Ma a preoccupare i sindacati c’è soprattutto la sorte circa 700 dipendenti diretti, oltre alle altre centinaia di lavoratori coinvolti nelle Ati che ruotavano intorno all’azienda.
Da tempo, i lavoratori protestavano per stipendi arretrati non corrisposti, poi il “botto” di qualche giorno fa.

“Lo Stato deve salvaguardare i lavoratori della Tecnis”. Ha detto il segretario generale della Cgil Susanna Camusso, a Catania per presentare la Carta dei diritti universali del lavoro, commentando il sequestro. “Il messaggio non può e non deve mai essere che il lavoro c’è se c’è la criminalità organizzata, e si perde invece quando interviene la giustizia”, ha detto il leader sindacale.

“Lo Stato deve fare quello che abbiamo tante volte invocato con il nostro disegno di legge ‘Io riattivo il lavoro’, che peraltro ha avuto una prima approvazione da parte del Parlamento”, ha aggiunto la Camusso: “Bisogna avere norme che permettano di distinguere le responsabilità, in particolare le infiltrazioni della criminalità organizzata, dal destino di quelle aziende, attraverso procedure che non siano quelle oggi in atto, che invece spesso portano a perdere le aziende”.

“Tutte le imprese riconducibili alla famiglia Costanzo, e tra queste anche la Tecnis SpA, hanno corrisposto regolarmente somme di denaro alla famiglia catanese di cosa nostra a partire dagli anni ‘90 ed almeno fino al febbraio 2011” –lo sostiene il sostituto procuratore Antonino Fanara, che ha coordinato le indagini con il procuratore facente funzioni Michelangelo Patanè.

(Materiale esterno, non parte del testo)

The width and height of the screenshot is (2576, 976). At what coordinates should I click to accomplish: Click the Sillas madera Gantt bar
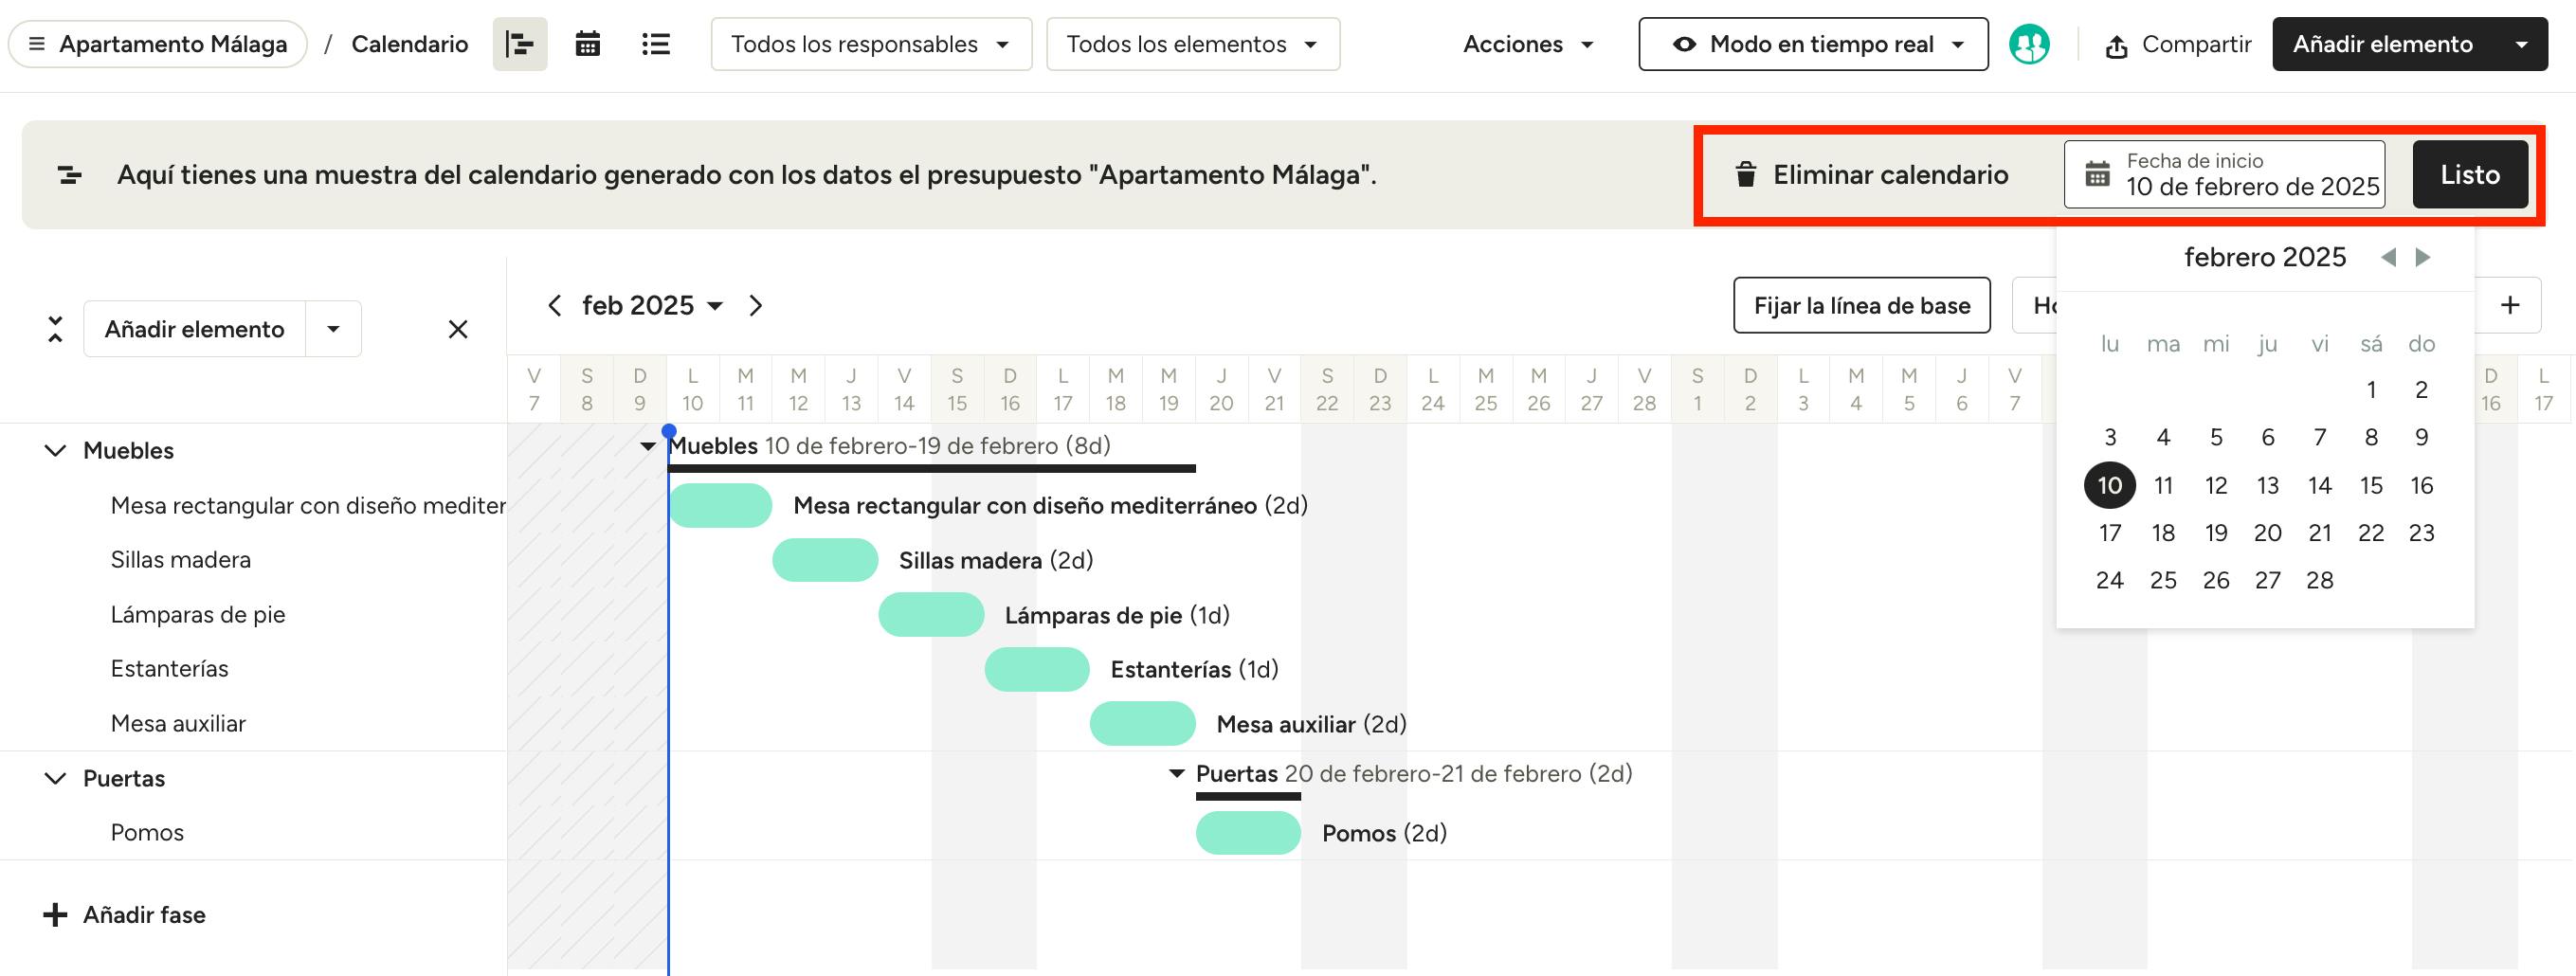(825, 560)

Un altro “pezzo” dell’economia catanese, celebrato come esempio di cambiamento, nell’ ambito dell’ “epopea antimafia di Confindustria”, finisce dalle “stelle” alle “stalle”: e ora a rischiare sono i mille e duecento dipendenti circa del gruppo leader nel settore delle grandi infrastrutture, anche perché -da accreditate fonti sindacali- si parla di debiti per quasi 300 milioni di euro. Fallimento dietro l’angolo? O l’amministratore giudiziario, il prof. Saverio Ruperto, farà il miracolo?